EFF leader Julius Malema says his party’s shutdown is the most successful in the history of the South African struggle.
This is despite the alleged police brutality directed toward his party’s members and supporters.
Malema also vowed to lay charges against the KwaZulu-Natal police commissioner for allegedly inciting violence.
EFF leader Julius Malema has claimed success in his party’s bid to shutdown the country to protest against President Cyril Ramaphosa’s incumbency and the energy crises in the country.
Speaking to party die-hards in Pretoria on Monday afternoon, Malema described his party’s shutdown as “the most successful shutdown ever in the history of struggle in South Africa”, despite “intimidation” by law enforcement.
“We have been subjected to apartheid tactics for the last three days because of Bheki Cele, so he must know that all of those tactics have not worked,” Malema told a crowd gathered at Church Square in Pretoria.
For most of Monday, the shutdown was characterized by sporadic protests in city centres as police and private security worked to control the protests.
“Today, on my way here, they [Eskom] said they are cancelling load shedding for today because there is no demand for electricity, because the factories are closed,” Malema told the crowd.
On Monday morning, Eskom announced that load shedding would be suspended “due to the significantly lower than anticipated demand for electricity today”.
While Eskom noted that the suspension of loadshedding was due to a decrease in demand, the EFF leader claimed it has his party’s success.
“The consumers of electricity, which is big business, are closed, and that is how you should measure the success of this shutdown,” Malema said.
“Today, there is no big mall or small mall, no factory, no school that is open today. All of them are closed. What makes matters worse, in Richards Bay, there is no single train that was seen. Today South Africa is shut down.”
Most malls in the country remained open with some stores closing when EFF protestors gathered in their vicinity.
Most schools were closed due due to Tuesday being a public holiday.
While the numbers in Pretoria were sizable, gatherings in the Johannesburg CBD failed to live up to expectations.
Pointing to the closed shops around Church Square, Malema said: “Ramaphosa said to business, ‘Open, I will protect you.’ Malema says to business, close, and then look at who business listened to between Ramaphosa and Malema.”
He lamented those saying shutdown was not successful, saying they were only measuring the success in comparison to the violent July 2021 unrest.
“They say the shutdown is not successful because there is no looting, because there is no burning of property or any leaders who are arrested.
They want to project the EFF as an organization of anarchists; we are an organization of peaceful forces of the left which can shutdown the country without burning the buildings or looting. Looting is not our business.

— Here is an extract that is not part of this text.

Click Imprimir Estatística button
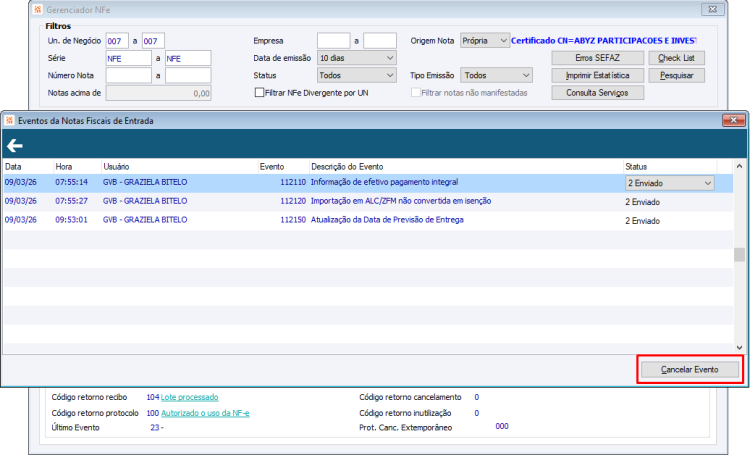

Malema said the most significant indicator that the EFF had achieved its purpose was that “the biggest centre of the economy in the whole of Africa, Sandton City as we speak today, has been closed down.”
“There is no shop at Sandton city that is open; why? Because the EFF has spoken and done so without burning a building or doing anything illegal,” said Malema.
Other EFF leaders made similar claims on Twitter that Sandton shops were closed, but people who went to Sandton City to shop refuted these claims.
Malema criticised the police’s handling of the protest action, saying they had been heavy-handed in dealing with peaceful demonstrators.
EFF’s Mbuyiseni Ndlozi addresses supporters in Pretoria said,
“The police are the ones who are brutal, and the protesters are being peaceful. It can’t be the police themselves disturbing the protest that is acting outside the Constitution.”
He added that “when they [the government] deployed more than 3 000 military personnel, the aim was to intimidate you, the aim was to have you run away. You went where the soldiers are and did not back down”.
EFF national spokesperson Sinawo Tambo, echoing Malema’s sentiments, told News24 that they were concerned over the arrest of protesters on Sunday evening in Braamfontein, and their subsequent release without charges being laid against them.
He said this was a “clear demonstration that law enforcement is being weaponised”.
“The arrest of peaceful students in Braamfontein on Sunday night is proof that the military and the excessive deployment of law enforcement were not meant to quell any anarchy or disorder last night. There were no open businesses that could have been disrupted, but the police decided to fire rubber bullets and stun grenades at the peaceful, innocent students and young women,” said Tambo.
He added that the fact that his party was able to get the protesters released within a few hours was a testament to the fact that the arrests were sinister.